公募研究
本研究では、巨大ウイルスの構造および形態を、クライオ電子顕微鏡(クライオ電顕)を用いて分子レベルで解析し、既知のものと合わせて比較分類することによって構造学的な系統進化をたどる。この目的のために、直径が共に約250 nmの正二十面体巨大ウイルスのトーキョーウイルス(TkV)とメドゥーサウイルス(MedV)について、構造解析を行い得られた構造を比較した。①TkVの構造解析:本解析では、大阪大学超高圧電顕センターの1000kV超高圧クライオ電顕を用いてデータ収集し、単粒子解析することで0.77 nm分解能のキャプシド全体のクライオ電顕マップを得ることができた。このマップから、TkVの表面が他のウイルスとも相同性の高いメジャーキャプシドタンパク質(MCP)で覆われるとともに、MCPの配向を支える約10種類のマイナーキャプシドタンパク質(mCP)からなることが明らかになった。②MedVの構造解析: 本解析では、大阪大学蛋白質研究所の300kVクライオ電顕を用いてデータ収集し、単粒子解析することで1.95 nm分解能のキャプシド全体のクライオ電顕マップを得ることができた。MedVもTkVと同じく表面がMCPによって覆われているが、MCPの外側に長さと幅が異なる3種類のスパイク状の突起をもつこと、TkVのように発達したmCPを持たないことが明らかになった。
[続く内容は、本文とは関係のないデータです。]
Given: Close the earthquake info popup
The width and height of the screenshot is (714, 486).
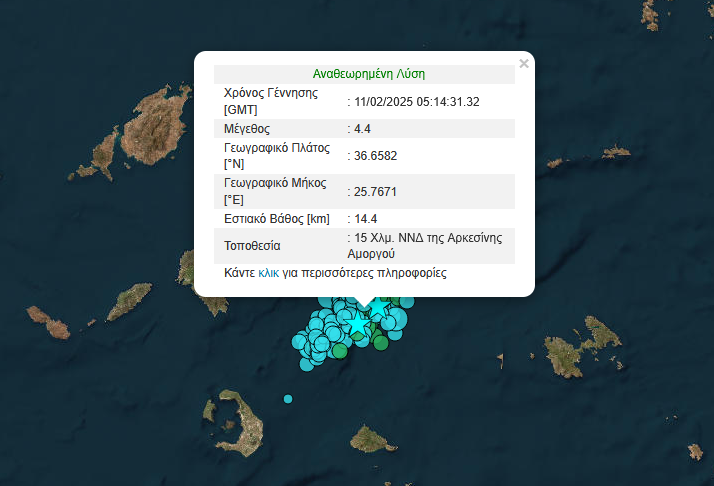Looking at the screenshot, I should [524, 64].
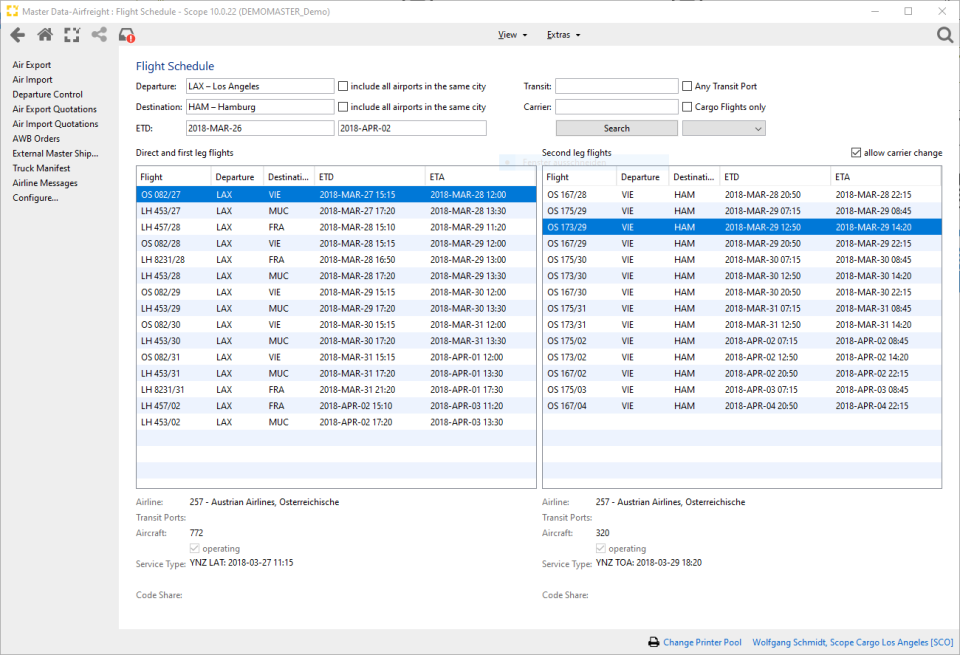Click the Search button

[x=616, y=127]
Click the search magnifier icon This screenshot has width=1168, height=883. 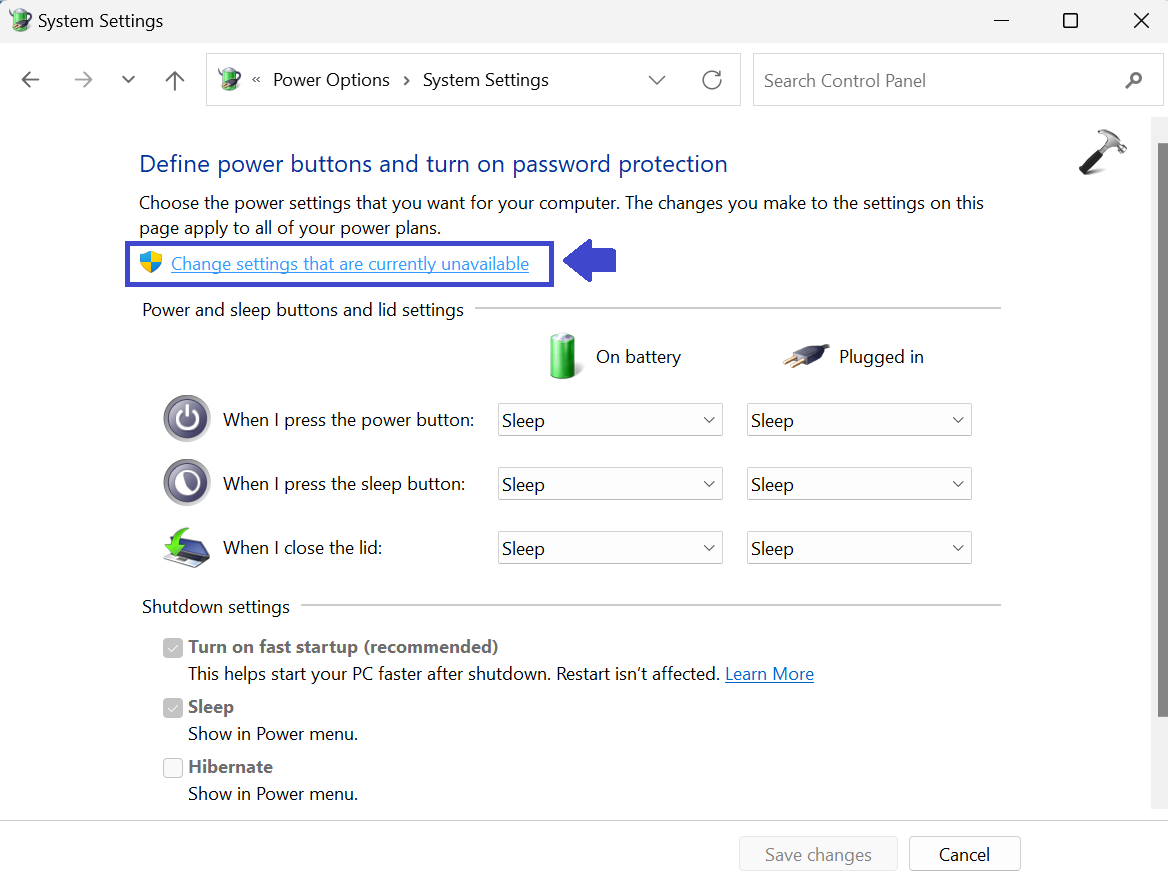tap(1133, 80)
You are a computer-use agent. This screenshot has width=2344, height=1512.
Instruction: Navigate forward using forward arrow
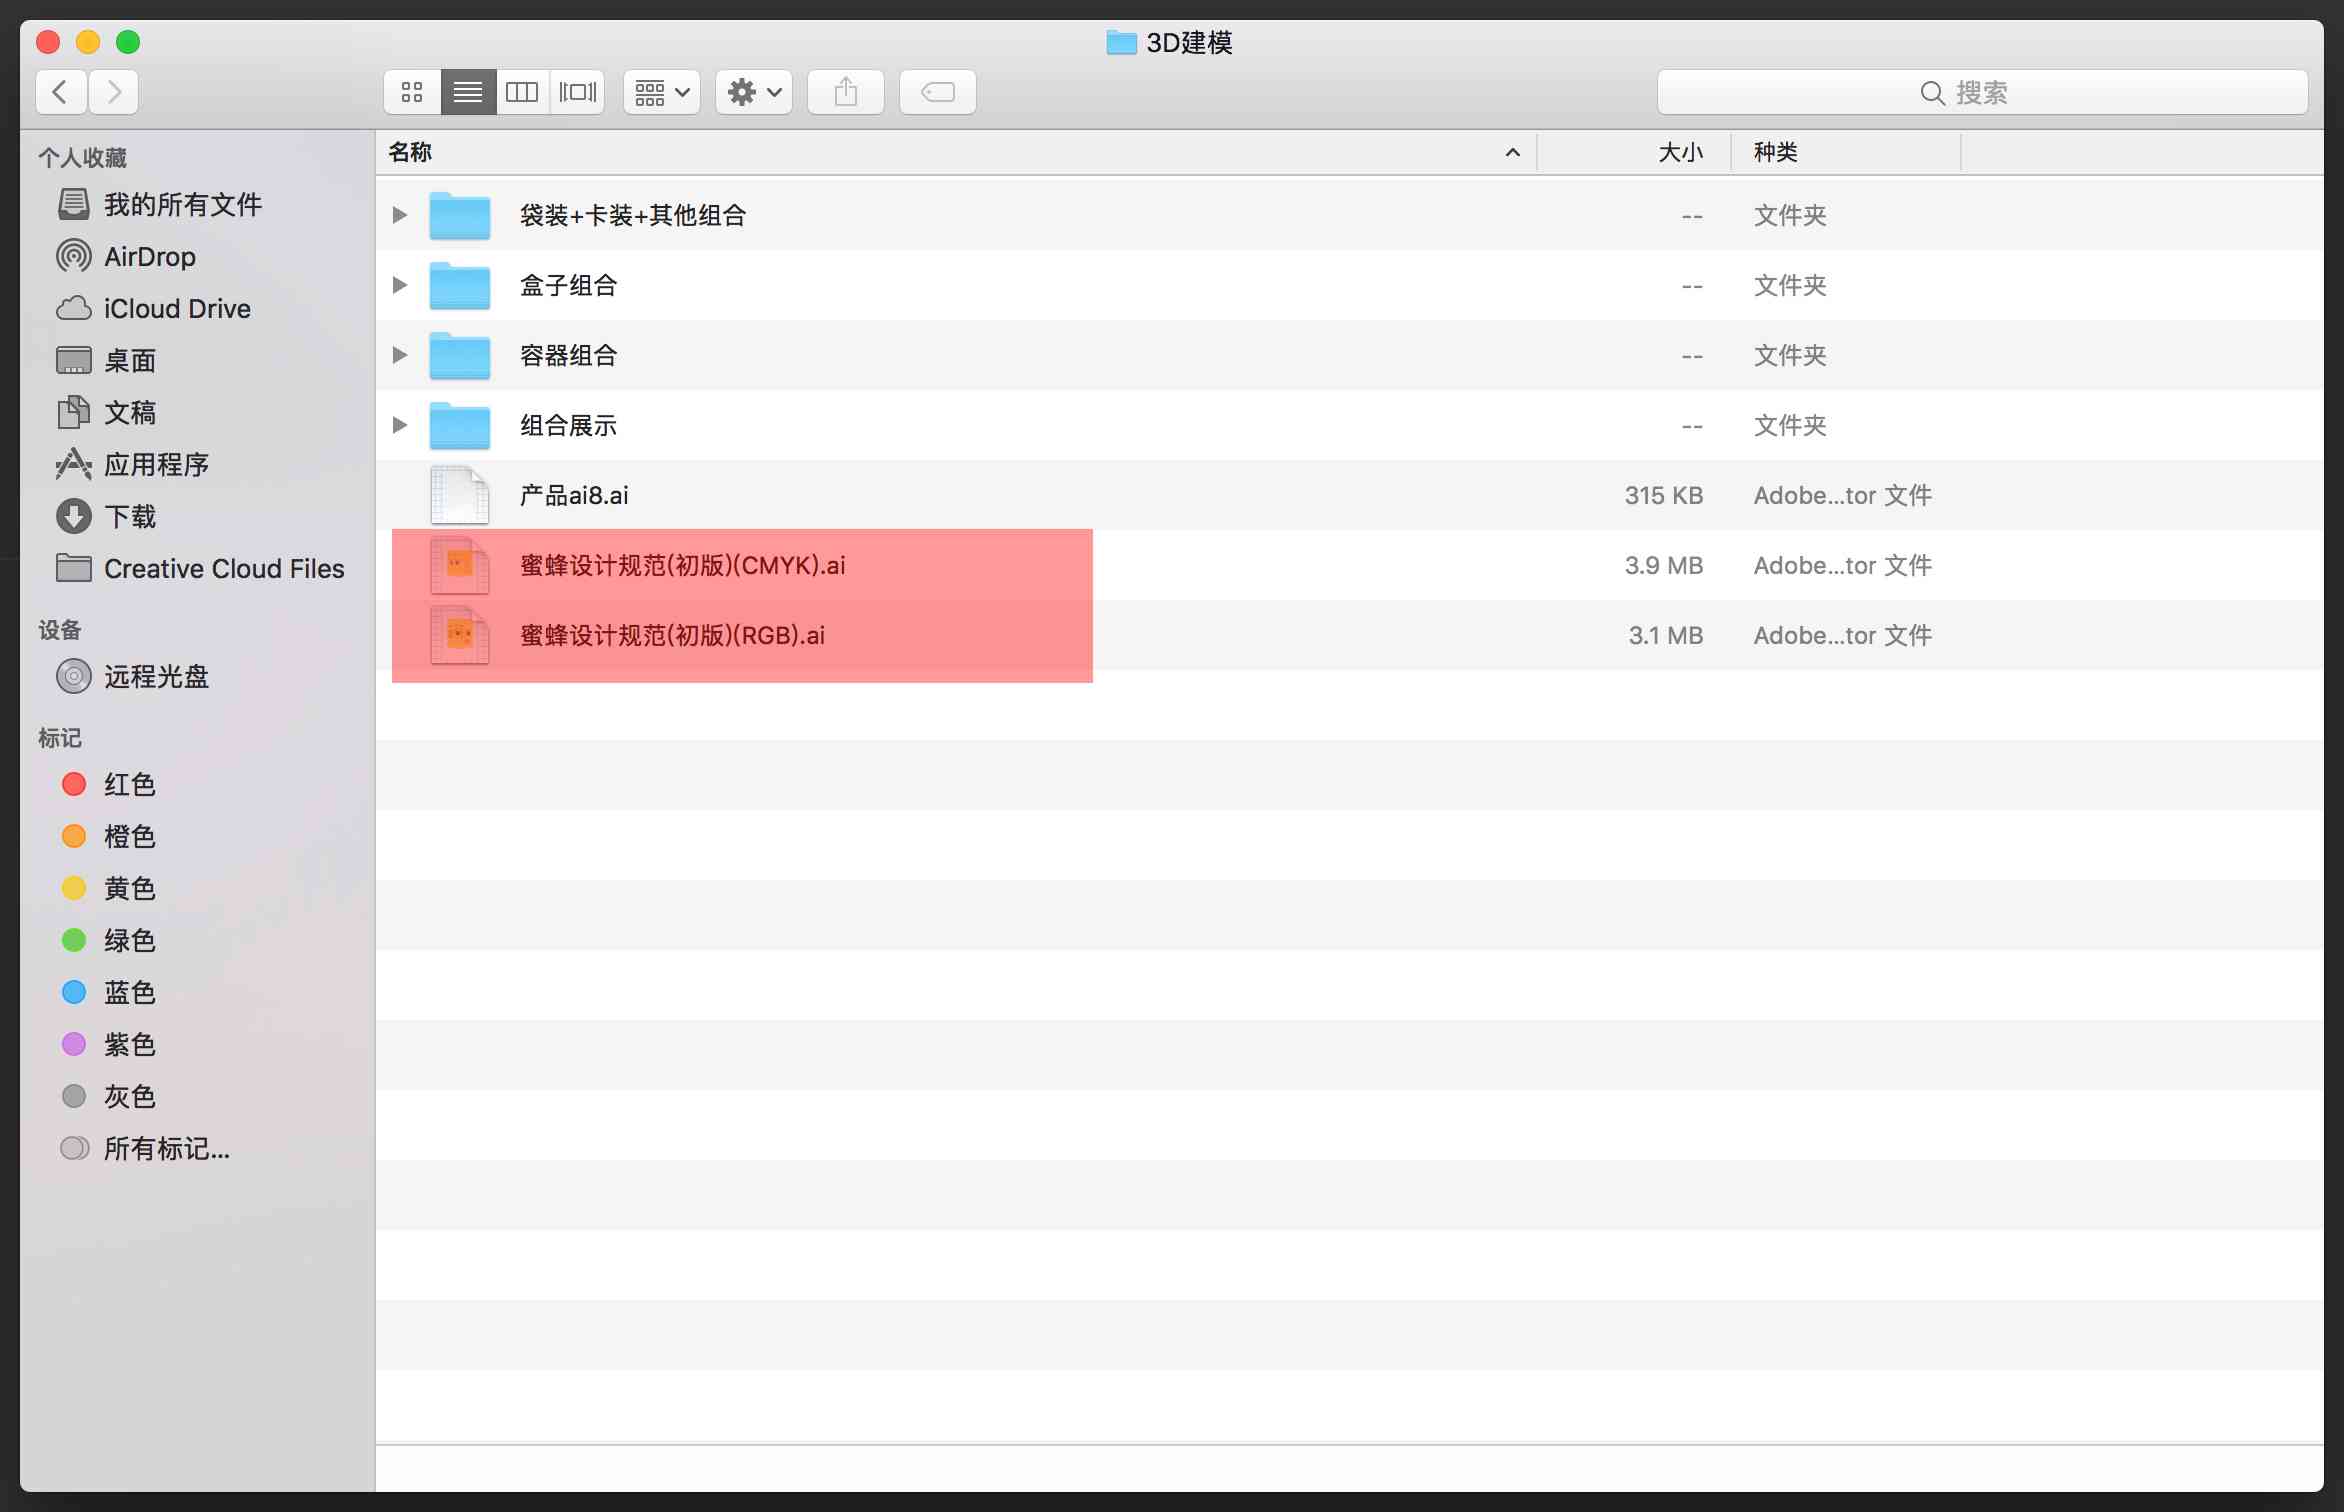coord(116,91)
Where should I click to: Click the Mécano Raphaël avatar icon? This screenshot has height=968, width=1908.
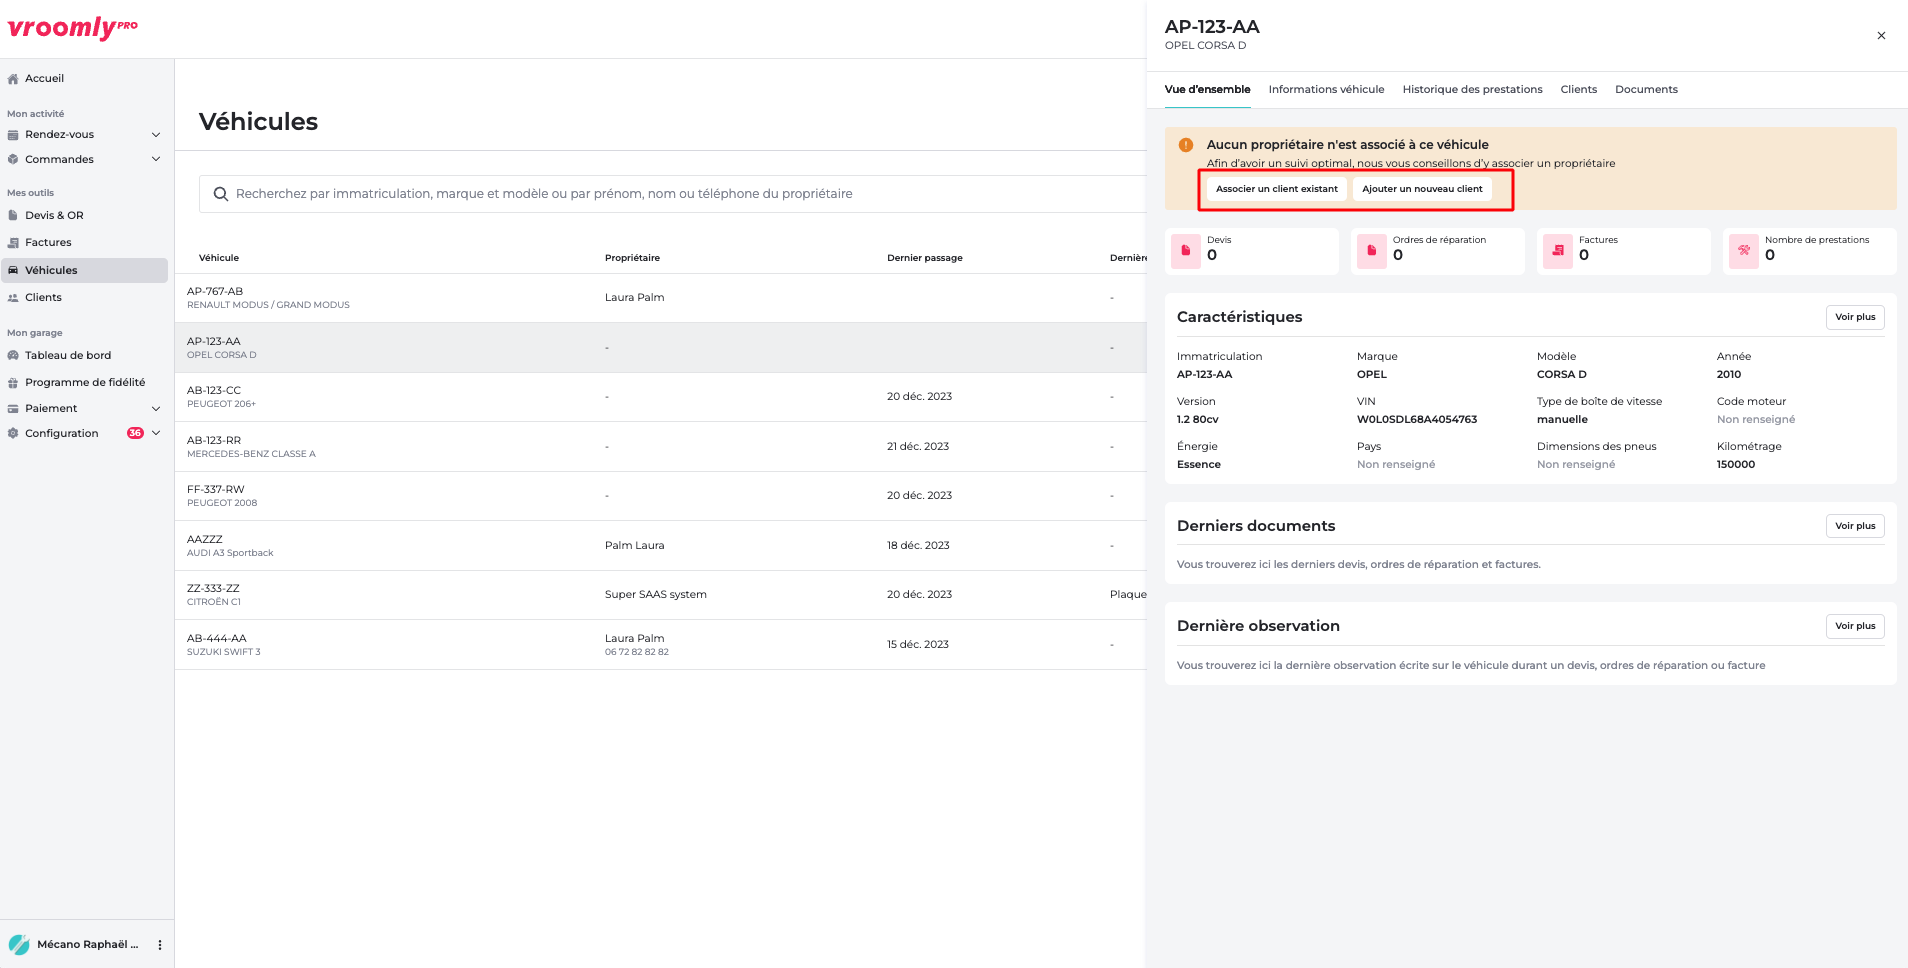pyautogui.click(x=19, y=945)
今回の解析で明らかになった2種類の正二十面体巨大ウイルスの構造は、これまでに報告されている同様の正二十面体ウイルスのPBCV-1やASFVなどとは、MCP以外は非常に異なるキャプシド構造を持っており、巨大ウイルスの構造の多様性を示す結果となった。
令和2年度が最終年度であるため、記入しない。